=== SUPPLIED RECORDS ===

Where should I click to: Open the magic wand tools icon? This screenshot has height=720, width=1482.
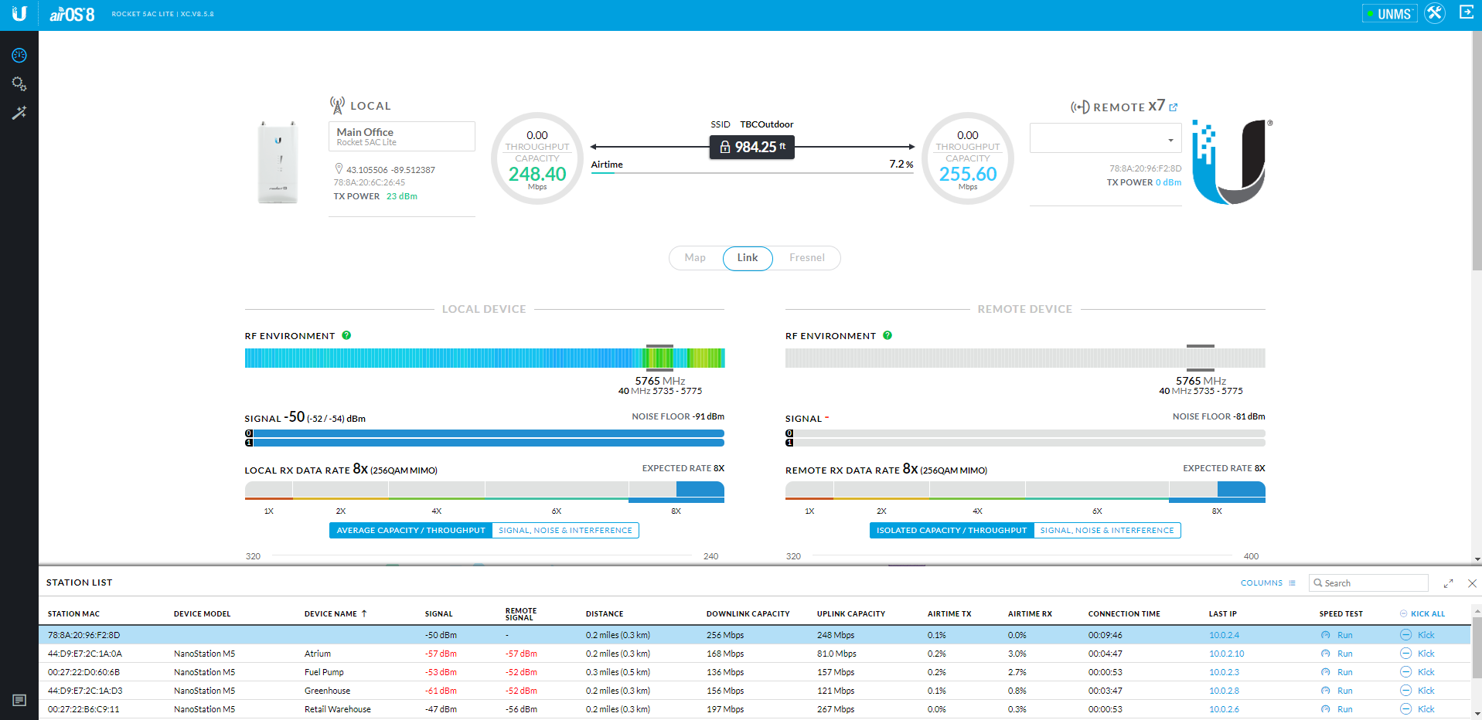19,113
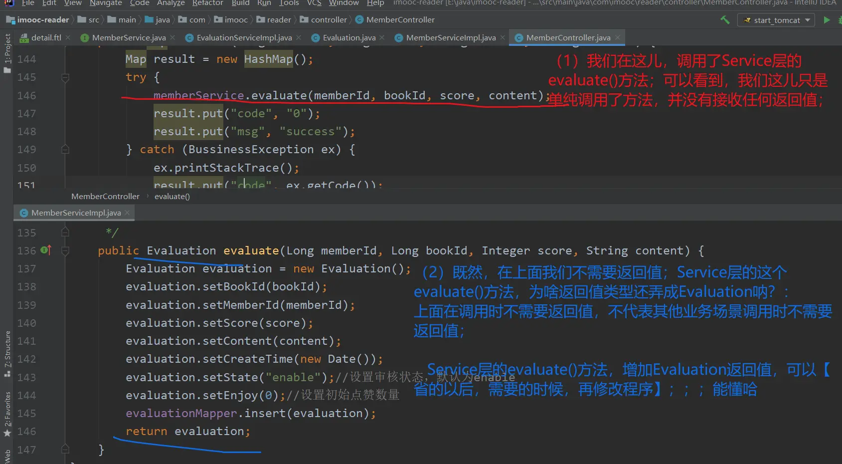Close the MemberServiceImpl.java tab in lower editor
The height and width of the screenshot is (464, 842).
tap(127, 213)
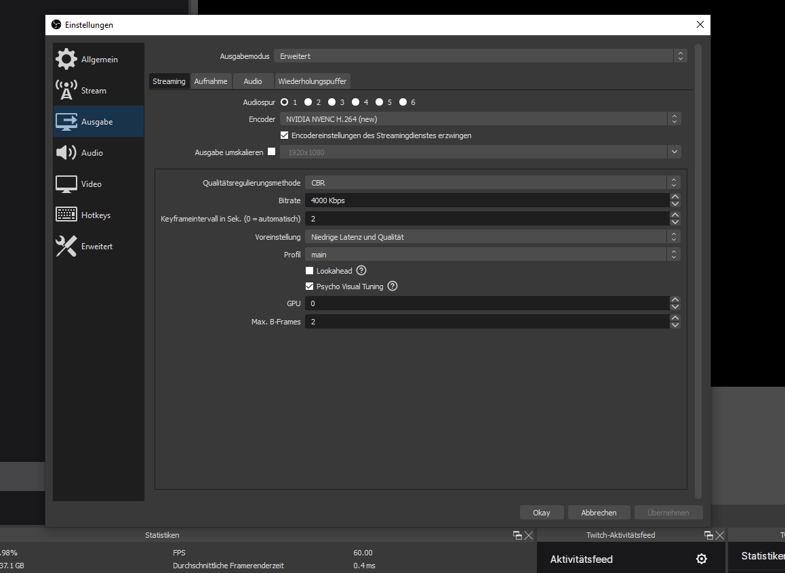Select Audiospur radio button 3
Viewport: 785px width, 573px height.
click(x=332, y=102)

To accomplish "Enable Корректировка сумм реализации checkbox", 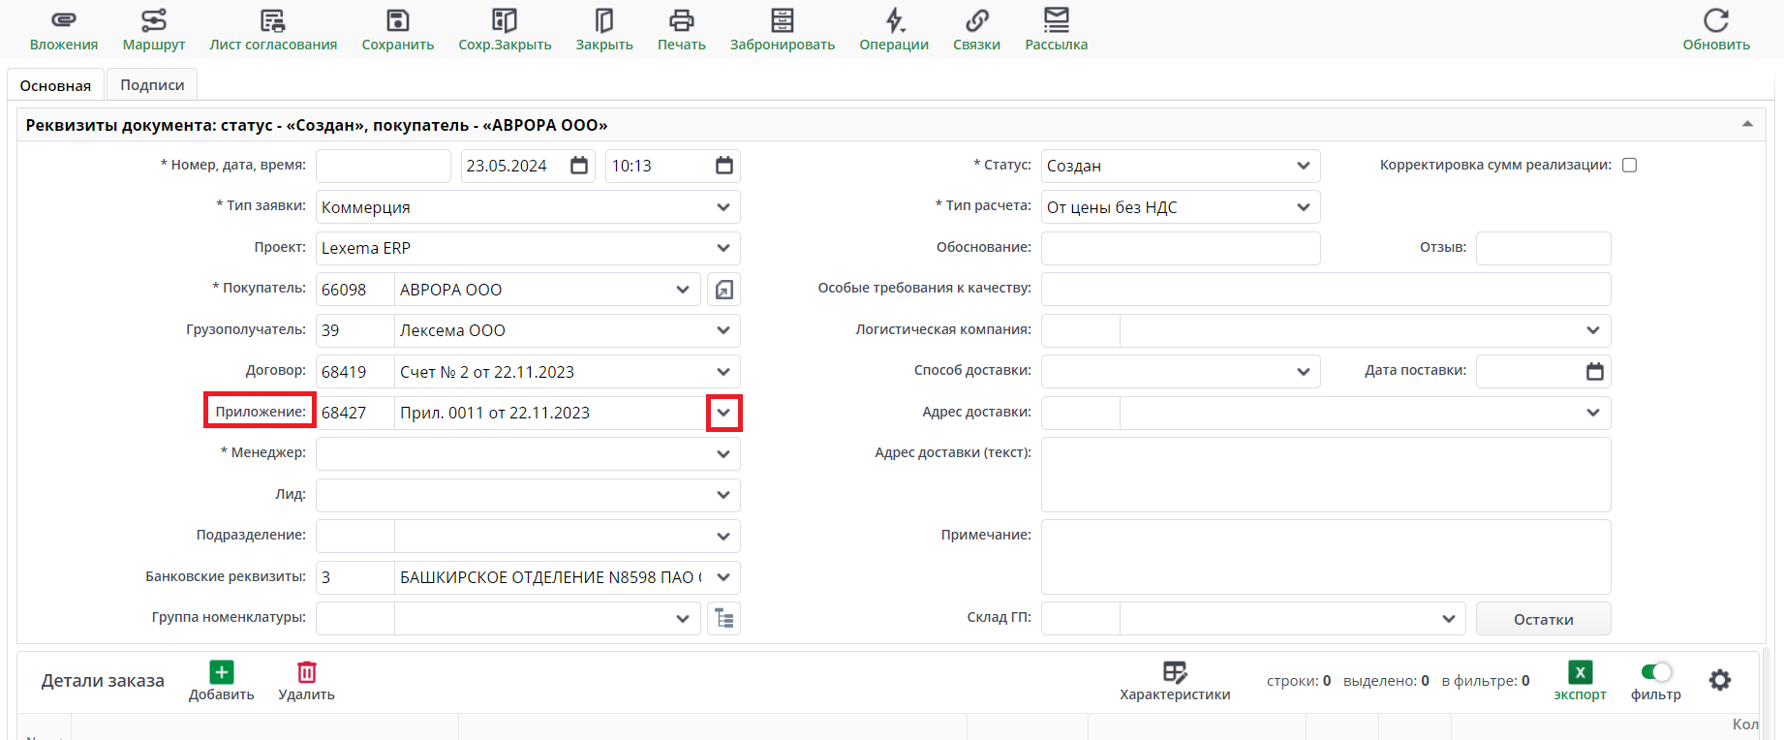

===

» EXERCISE PROMPT
Drop the images; return the entries above exactly as they appear.

» ANSWER AREA
Where should I click to: Open the magic wand tools icon? This screenshot has height=720, width=1482.
19,113
Close the MemberServiceImpl.java tab in lower editor
The height and width of the screenshot is (464, 842).
tap(127, 213)
Select Audiospur radio button 3
Viewport: 785px width, 573px height.
click(x=332, y=102)

To accomplish "Enable Корректировка сумм реализации checkbox", 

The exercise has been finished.